Chef Marcus Samuelsson talks new concepts, American cuisine
The chef has seem plenty of successes
Long before “New Nordic” was on the lips of the world’s fine-dining cognoscenti, Marcus Samuelsson was doing modern takes on Scandinavian cuisine at Aquavit restaurant in New York to wide acclaim. The James Beard Foundation named him the Rising Star of the year in 1999 and best chef in New York City in 2003, the same year that his first book, “Aquavit: And the New Scandinavian Cuisine,” was published.
Since then, Samuelsson has explored other aspects of his life and culture. The chef was born in Ethiopia and adopted by Swedish parents at age 3, and he explored those roots and published his findings in his 2006 book, “The Soul of a New Cuisine: A Discovery of the Foods and Flavors of Africa.”
After cooking for years in the United States, his book “New American Table” was published in 2009. The following year, having left Aquavit, he opened Red Rooster, a modern American restaurant in Harlem, and downstairs from that he opened a modern speakeasy reincarnation called Ginny’s Supper Club.

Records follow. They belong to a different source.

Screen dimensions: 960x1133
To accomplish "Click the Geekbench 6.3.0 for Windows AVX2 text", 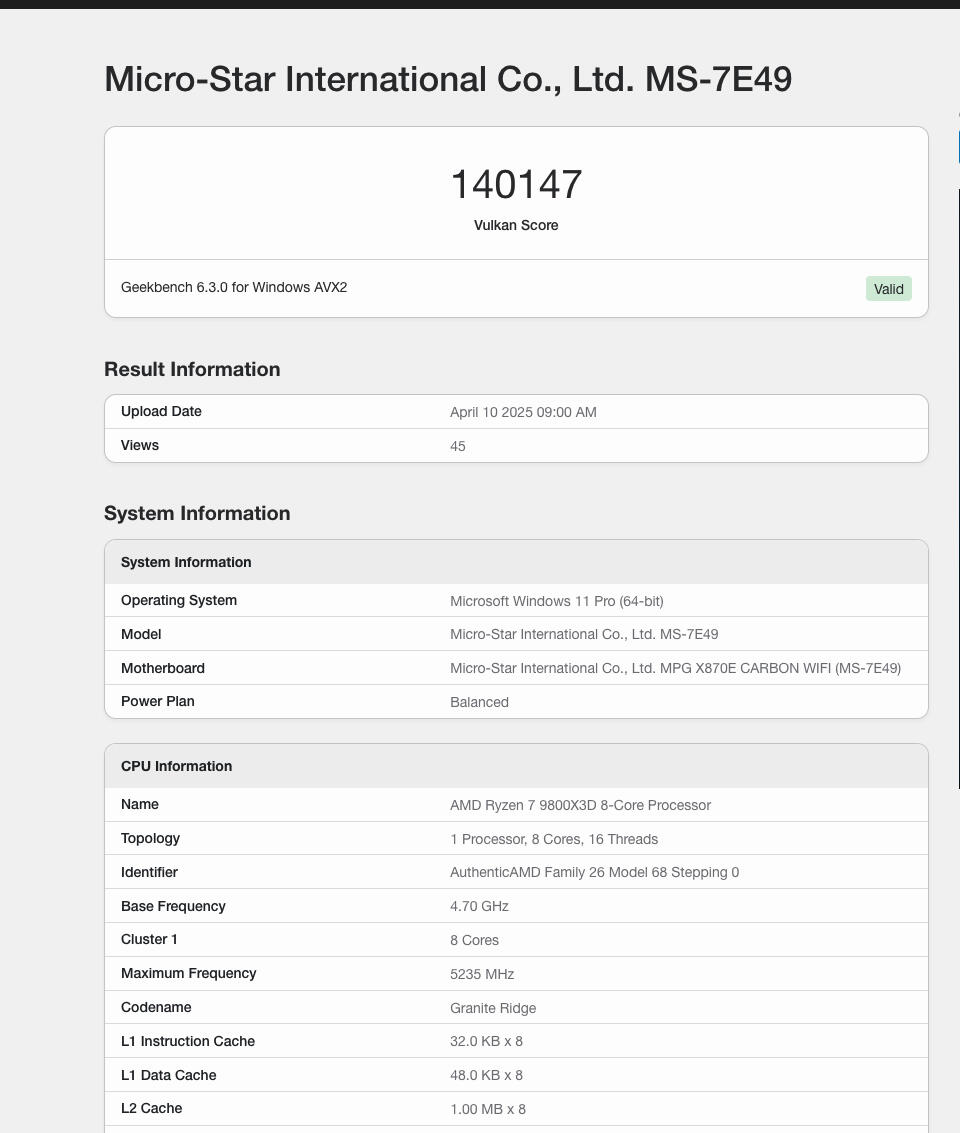I will point(234,287).
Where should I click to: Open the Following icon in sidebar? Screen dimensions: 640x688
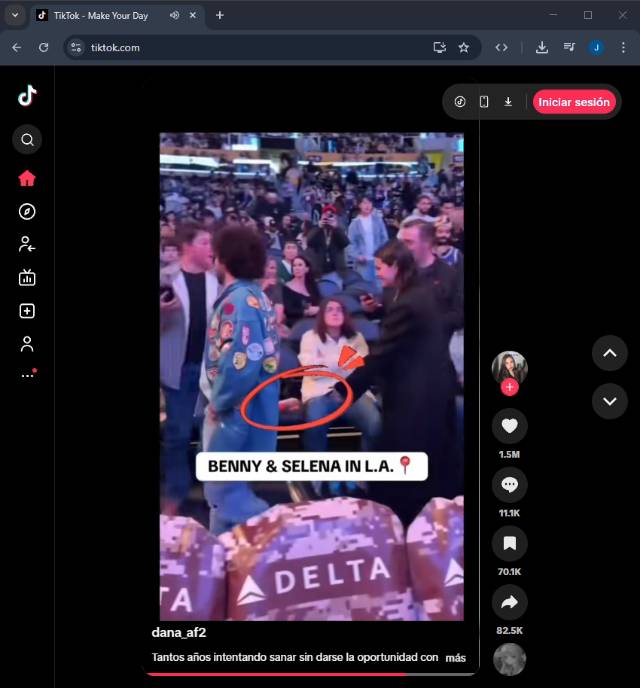27,244
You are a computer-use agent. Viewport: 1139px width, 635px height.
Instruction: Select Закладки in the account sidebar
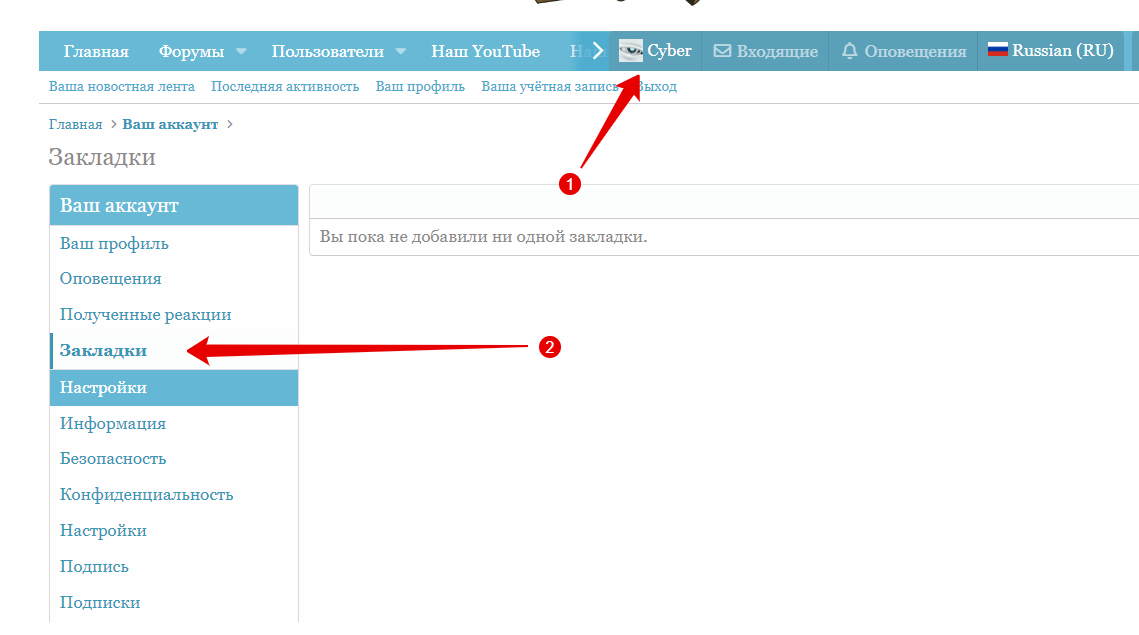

Now Samuelsson’s restaurants include a global street food concept in Stockholm and American Table Café and Bar in New York City and Stockholm. He recently opened a third location in the Swedish City of Gothenburg, where he also operates Norda Bar & Grill, a concept that combines the city’s seafood with American steakhouse fare.
Among other honors, Samuelsson cooked President Obama’s first state dinner with White House executive chef Cristeta Comerford.
He opened a pastry shop inside Red Rooster this week, and last weekend he hosted a demonstration of a classic Ethiopian coffee ceremony at the New York City Food & Wine Festival. During the festival Samuelsson talked with Nation’s Restaurant News about his concepts and American cuisine.
What are you selling in your pastry shop?
It’s a reflection of Red Rooster and Ginny’s menu that people can take home: Red velvet stuff, homemade bread, the cornbread that everyone wants, our corn madeleines, chocolate chip cookies with Ethiopian berbere. That’s what people have been asking for, for a long time at Red Rooster, and now we finally have it ready.
How about at American Table?
We celebrate the diversity of America. To bring that to Scandinavia is fantastic. Obviously I was inspired in the ’90s by restaurants like Gramercy Tavern [in New York City], and before that by what happened in California and New York. I’m bringing that sort of adult American restaurant environment to Europe — American food that’s not fast food but references the modern culture that’s happening in America.
Now all the European chefs come to America every year to see what we’re doing. Before, it was the other way around. We’re celebrating that. We’re going to do a Thanksgiving dinner in Stockholm this year. It’s going to be great.
Are you doing anything with the New Nordic cooking that everyone’s so excited about?
Well, I like to say that I’ve been creating New Nordic cooking for a long time. But I’m so happy to see that friends of mine that I came up with are doing well. We just had Mathias [Dahlgren, of restaurant Mathias Dahlgren in Stockholm] and Björn [Frantzén of Frantzén/Lindberg restaurant in Stockholm] over here. I knew for a long time when I was coming up that Scandinavian chefs were really talented, and now I’m happy that they are in our vocabulary here.
Magnus [Nilsson, of Fäviken Magasinet, north of Stockholm] is also incredible chef. He and Matthias trained with really skilled cooks and now through the Internet and through traveling more, we can really expose them. It’s great.